Dairy cooperative Fonterra has offered to send supplies of milk powder from New Zealand to China to assist with the shortage caused by the milk crisis.
The contaminated infant formula scandal continues to widen with confirmation a fourth baby has died. More than 160 babies have been hospitalised with acute kidney failure and thousands remain ill.
Fonterra is a joint venture partner in Sanlu, the Chinese company guilty of supplying the melamine contaminated dairy products. Melamine is a product used in making plastics.
Meanwhile Swiss food giant Nestle has issued a statement saying it is confident its products in China are safe after media reports suggested Nestle products were also tainted with melamine.
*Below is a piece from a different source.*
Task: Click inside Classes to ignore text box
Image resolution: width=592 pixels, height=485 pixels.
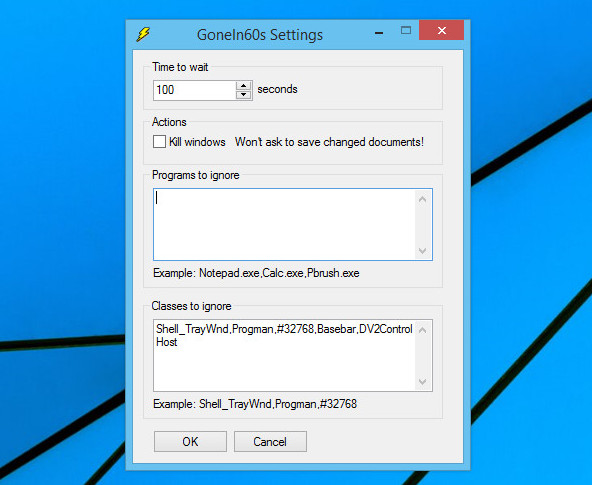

“Following press reports in Hong Kong earlier today claiming that traces of melamine had been found in a Nestle growing-up milk, Nestle is confident that none of its products in China is made from milk adulterated with melamine,” Nestle said in a statement.
Media reports had claimed that Neslac Gold 1+ might be affected, Nestle said, but it pointed out that the Hong Kong government’s food safety department had declared that the product was safe.
The product was tested by the Hong Kong Standards and Testing Centre during 18 to 20 September, as well as the Food Industry Research and Development in Taiwan on 16 September, the group said.
“Neither test detected melamine in the product,” said Nestle.